I have a CentOS box with 10 2TB drives & an LSI RAID controller, used as an NFS server.

I know I'm going to use RAID 1 to create 5TB of usable space. But in terms of performance, reliability & management, which is better, create a single 5TB array on the controller, or create 5 1TB arrays and use LVM to regroup them into one (or more) VGs.

I'm particularly interested in hearing why you would pick one approach or the other.

Thanks!

Best Answer

If the controller will allow you to provision a 10-disk raid 10 (rather than 2 8-disk units with 2 disks left over) that would probably be the best bet. It's simple to manage, you get good write performance with battery backed cache and the RAID card does all the heavy lifting, monitoring, management. Just install the RAID card's agent in the OS so you can reconfigure and monitor status from within the OS and you should be set.

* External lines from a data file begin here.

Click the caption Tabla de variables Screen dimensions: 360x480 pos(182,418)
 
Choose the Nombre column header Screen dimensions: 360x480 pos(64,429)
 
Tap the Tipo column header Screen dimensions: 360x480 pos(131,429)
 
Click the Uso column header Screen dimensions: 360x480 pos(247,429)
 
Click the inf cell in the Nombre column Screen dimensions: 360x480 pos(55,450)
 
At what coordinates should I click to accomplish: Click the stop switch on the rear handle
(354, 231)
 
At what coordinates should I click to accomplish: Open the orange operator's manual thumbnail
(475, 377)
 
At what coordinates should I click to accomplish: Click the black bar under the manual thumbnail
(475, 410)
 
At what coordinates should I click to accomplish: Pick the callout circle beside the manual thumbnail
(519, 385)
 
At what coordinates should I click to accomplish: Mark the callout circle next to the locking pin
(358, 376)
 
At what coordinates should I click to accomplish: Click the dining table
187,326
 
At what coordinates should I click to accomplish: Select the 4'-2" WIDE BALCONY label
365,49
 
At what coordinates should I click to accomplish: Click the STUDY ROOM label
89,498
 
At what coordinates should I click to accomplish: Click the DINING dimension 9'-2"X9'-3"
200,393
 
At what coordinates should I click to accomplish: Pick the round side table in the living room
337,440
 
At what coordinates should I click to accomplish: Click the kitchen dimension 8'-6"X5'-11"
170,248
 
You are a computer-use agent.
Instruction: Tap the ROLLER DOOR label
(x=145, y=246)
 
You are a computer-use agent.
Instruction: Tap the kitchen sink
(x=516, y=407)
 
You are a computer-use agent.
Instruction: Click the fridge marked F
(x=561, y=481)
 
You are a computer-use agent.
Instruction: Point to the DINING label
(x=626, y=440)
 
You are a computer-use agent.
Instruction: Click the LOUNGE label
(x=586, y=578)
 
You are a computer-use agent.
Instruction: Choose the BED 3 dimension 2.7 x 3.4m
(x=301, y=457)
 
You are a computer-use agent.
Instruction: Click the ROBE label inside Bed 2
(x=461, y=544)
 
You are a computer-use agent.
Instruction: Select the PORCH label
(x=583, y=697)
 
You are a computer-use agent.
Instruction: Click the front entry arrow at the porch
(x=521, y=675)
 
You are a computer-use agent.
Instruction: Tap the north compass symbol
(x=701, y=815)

Putting everything in the care of the RAID card makes the quality of the software on the card the most important factor. I have had RAID cards which have crashed causing the whole IO subsystem to "go away" and requiring a server reboot, I've even had instances of a card completely losing the array configuration requiring either it to be carefully reconfigured from the console or the whole thing to be restored from backups. The chances that you, with your one server, would see any particular problem are low, but if you had hundreds or thousands of servers you would probably see these kinds of problems periodically. Maybe newer hardware is better, I haven't had these kinds of problems in a while.

On the other hand it is possible and even probable that the IO scheduling in Linux is better than what's on the RAID card so either presenting each disk individually or as 5 RAID 1 units and using LVM to stripe across them might give the best read performance. Battery backed write cache is critical for good write performance though so I wouldn't suggest any configuration that doesn't have that feature. Even if you can present the disks as a JBOD and have battery backed write cache enabled at the same time there is additional management overhead and complexity to using Linux software raid and smartd hardware monitoring. It's easy enough to get set up but you need to work through the procedure to handle drive failures, including the boot drive. It's not as simple as pop out the disk with the yellow blinky light and replace. Extra complexity can create room for error.

So I recommend a 10-disk RAID 10 if your controller can do it or 5 RAID 1s with LVM striping if it can't. If you test out your hardware and find that JBOD and Linux RAID works better than use that but you should specifically test for good random write performance across a large portion of the disk using something like sysbench rather than just sequential reads using dd.